Reimbursement also looms as an issue. While CPT codes exist for 3D postprocessing, payment favors technical, not professional, reimbursement, Barish said.

"We need to lobby to make sure that radiologists are reimbursed appropriately for the services provided," he said. "MPRs performed by a technologist on the CT scanner are one level of service, but it is another level entirely when a radiologist is generating advanced images such as multiplanar or oblique reconstructions. It should be paid at a level above and beyond the standard for routine sagittal and coronal images."

Where to install 3D workstations and how user privileges are granted is another area of concern. Should referring physicians have access to 3D tools? At Stanford, the answer is absolutely, Rubin said.

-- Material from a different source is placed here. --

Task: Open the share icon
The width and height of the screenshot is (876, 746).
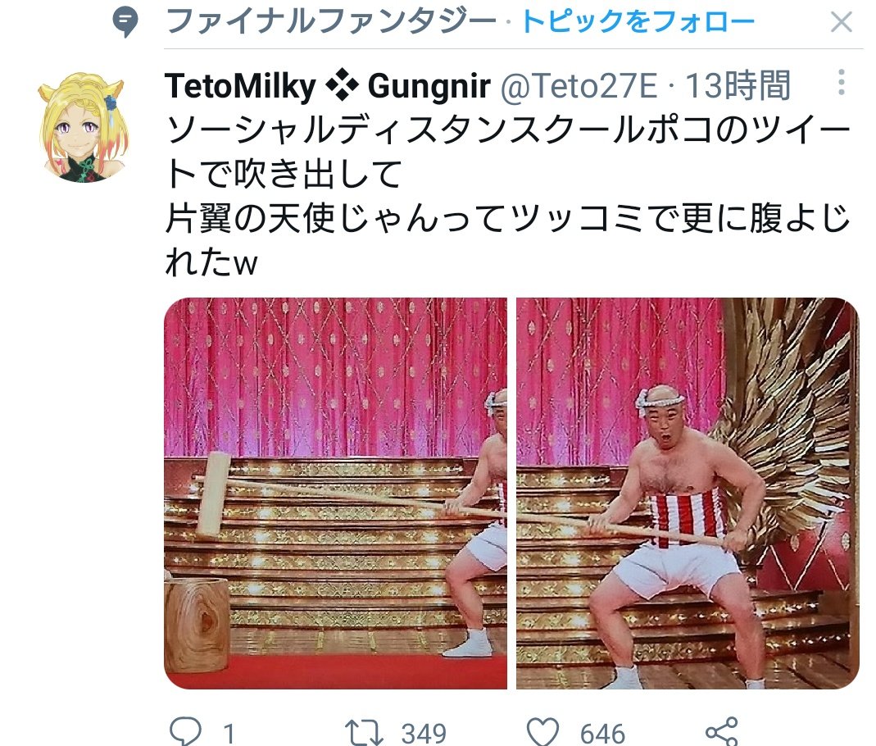Action: (722, 731)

"We encourage referring physicians to interact with the images because it enables them to understand the data," he said. "I really don't feel they are going to compete with us for our jobs. That is not their interest."

Regardless of its value to diagnosis and display, if 3D is to be incorporated into the routine workday, workstations must be part of the routine. Workstations in the reading room are a must, Rubin said. Too many sites make the mistake of relegating 3D workstations to the CT suite or a specialized imaging lab. Accessibility is the key to regular use.

"The biggest impediment to mastering the software is having to go into another room, or even across the room, to use it," Teague said. "It needs to be where you are reading."

But perhaps the largest obstacle radiologists must overcome before they can cross the bridge to 3D use is their own training.

"The one thing we need to stop doing is something we've been doing our whole careers, and that's reading axial plane images," said Dr. Stuart Mirvis, director of emergency radiology at the University of Maryland in Baltimore. "We have to think three-dimensionally. There are pathologies that do not lend themselves to diagnosis when you limit yourself to the axial plane."